北アイルランドは今年、英国本国から司法権を移譲されたと記憶しています。それを狙ったかのように、というのは言い過ぎかもしれませんが、治安情勢はよくないようです。以下はThe Guardianから。
Northern Ireland's chief constable warns of dissident republican threat
Police chief says 'absolutely reckless' groups are capable of another Omagh bomb-style massacre
by Henry McDonald, Ireland correspondent guardian.co.uk, Monday 9 August 2010
Northern Ireland's chief constable warned today that dissident republicans are "absolutely reckless" and in danger of causing another Omagh bomb-style massacre.
Matt Baggott described the threat from the Real IRA, Oghlaigh na hEireann and the Continuity IRA as severe as ever.
"These are the same people or the same mindset that ultimately led to the Omagh tragedy all those years ago," the head of the Police Service of Northern Ireland said during a visit to Derry today.
The chief constable held talks with traders and residents caught up in last week's bomb attack on Strand Road police station.
"They offer no solution to the future except going back to the past. They are absolutely reckless," he said of the dissident groups.
Baggott said potential victims who escaped over the last seven days included a policewoman and her baby, a kebab shop owner and elderly people forced out of their care home in Derry due to the bombing.
It also emerged today that dissident republicans almost killed a toddler during an attempted murder bid on her mother, a Catholic police officer in Co Down.

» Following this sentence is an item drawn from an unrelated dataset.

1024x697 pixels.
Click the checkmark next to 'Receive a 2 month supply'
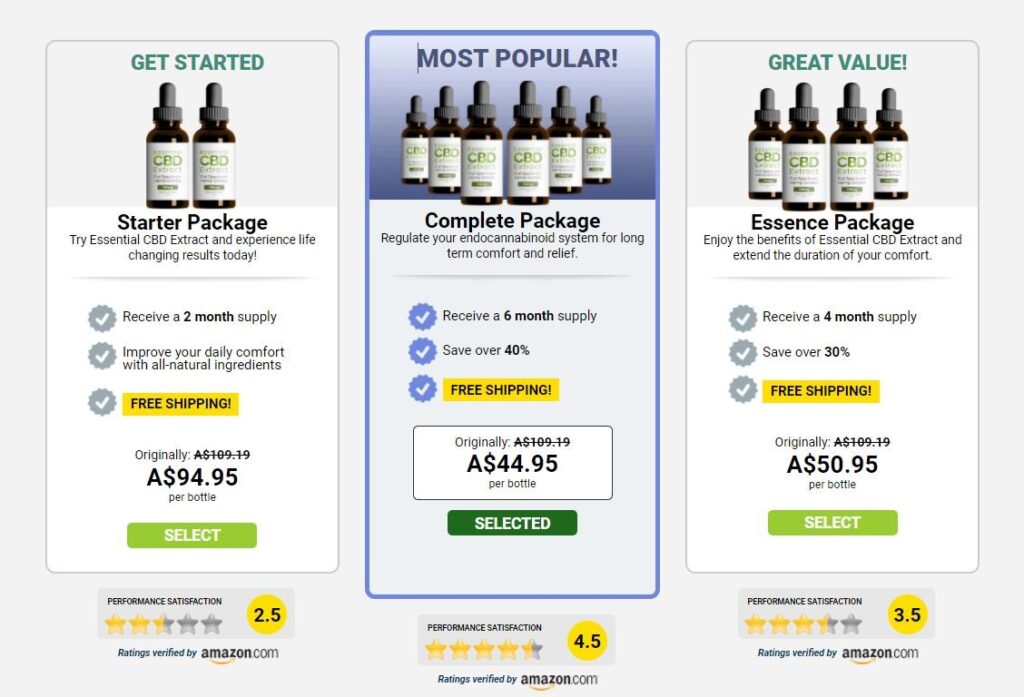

The child was strapped into a seat in the back of a car when her mother started the vehicle in Kilkeel on Saturday. An explosive device fixed underneath the vehicle then fell off. Security sources told the Guardian today that the dissident bombmakers were having problems with magnets used to attach their devices to cars.
"Once they get that right it is only a matter of time before they kill someone," one senior detective said.
The murder bid has sparked further controversy after the officer's uncle, a former Sinn Féin councillor, refused to condemn those behind the attack. Martin Connolly, an independent republican councillor in Newry and Mourne, said he did not want to engage "in the politics of condemnation" – a standard line Sinn Féin representatives used when the IRA was still involved in violence during the Troubles.
Local Democratic Unionist party assembly member Jim Wells said that in the light of the Kilkeel booby trap attack, it was now inaccurate to dismiss the dissidents as just a gang made up of a few disgruntled republicans.
"We've seen a week with dissident attacks in Londonderry, Bangor and now Kilkeel; the message is very clear – the dissident threat is throughout Northern Ireland. Those who are saying it's one or two isolated pockets are totally wrong," he said.